No hice campaña y nunca he votado por él, lo que no me impide asegurar que se trata de un dirigente respetable y honesto. El título de esta columna resume mi posición frente a la desconcertante medida de aseguramiento que le fue dictada a finales de la semana pasada.

Aníbal Gaviria se ha caracterizado por ser un gobernante eficiente y pulcro. Sus administraciones en Antioquia y Medellín, han sido aplaudidas por propios y extraños.

No voy a caer en la ligereza de descalificar los motivos por los que la fiscalía decidió privar de la libertad al gobernador Gaviria, pues no conozco los detalles de la investigación, lo que no me impide referirme al efecto devastador de esa medida que, por cierto, sienta un precedente delicadísimo. 

Empiezo por preguntarme qué pasó con la investigación que desde hace 15 años se venía adelantando en su contra. Por norma general, la justicia debe ser pronta y expedita. Las investigaciones deben adelantarse rápidamente para determinar si efectivamente hay afectaciones jurídicas y quiénes son los responsables de las mismas.

Aníbal Gaviria, cuya inocencia se mantiene incólume, empezó a ser investigado hace 3 lustros. ¿Por qué el proceso hasta ahora empezó a moverse?¿Qué pruebas hay en el expediente que hayan sido tan fuertes como para ordenar su captura después de tanto tiempo?

El fiscal Francisco Barbosa es un profesional de gran talante. Por eso, para el bien de la investigación, sin violar la reserva sumarial, él debería contarle al país el motivo real por el que fue perentorio dictar la medida de aseguramiento que, efectivamente, ha conmocionado a los antioqueños.  

Pero al margen de los tecnicismos jurídicos, es ineluctable que la detención de Gaviria se constituye en un duro golpe para un departamento que ha manejado óptimamente la crisis de salud pública que sufre nuestro país.

Este no es un asunto de regionalismo, sino de legítima preocupación por una región que se ha quedado sin gobernante en el peor de los momentos, como consecuencia de unos hechos ocurridos hace una década y media. Insisto en mi duda: si la situación fue tan grave como la están mostrando ahora desde la Fiscalía General, ¿por qué la justicia se demoró tanto tiempo en hacer su trabajo? 
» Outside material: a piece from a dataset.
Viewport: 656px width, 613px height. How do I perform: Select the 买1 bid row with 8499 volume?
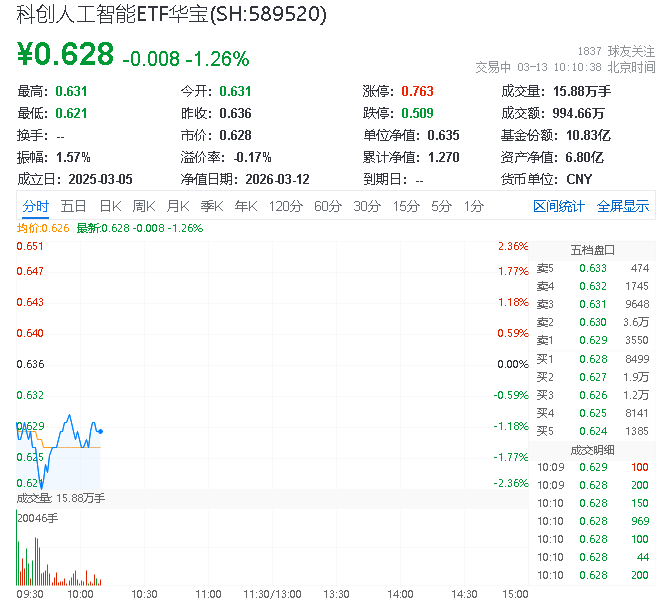[592, 358]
Desde la perspectiva humana, me duele muchísimo lo que ha ocurrido. Conozco a la familia de Aníbal Gaviria y sé de su honorabilidad. En el cuatrienio anterior, tuve el privilegio de trabajar algunos asuntos relacionados con la defensa de las víctimas de las Farc con su hermana, la entonces senadora y hoy embajadora en Suiza, Sofía Gaviria. 

Los Gaviria, son trabajadores incansables y decentes. Son unos servidores públicos en todo el sentido de la palabra. 

Con ellos, se puede estar en desacuerdo frente a temas específicos, pero nunca a nadie se le ocurriría dudar de su transparencia. 

Y por eso, tengo la plena certeza de que tarde o temprano, Aníbal Gaviria Correa podrá aclarar su situación, dando las explicaciones que la justicia reclama. Recuperará su espacio en el escenario democrático dejando atrás este mal momento que además de afectarlo a él, a su familia y amigos, le ha hecho un gran daño a Antioquia, departamento que le reconoció su profesionalismo, liderazgo y capacidad de trabajo, llevándolo por segunda vez a la gobernación, en las elecciones de octubre del año pasado. 

Me apropio de las palabras del gobernador encargado de Antioquia, Luis Fernando Suárez, en su acto de posesión, para decir que escribí esta columna “con el corazón roto”.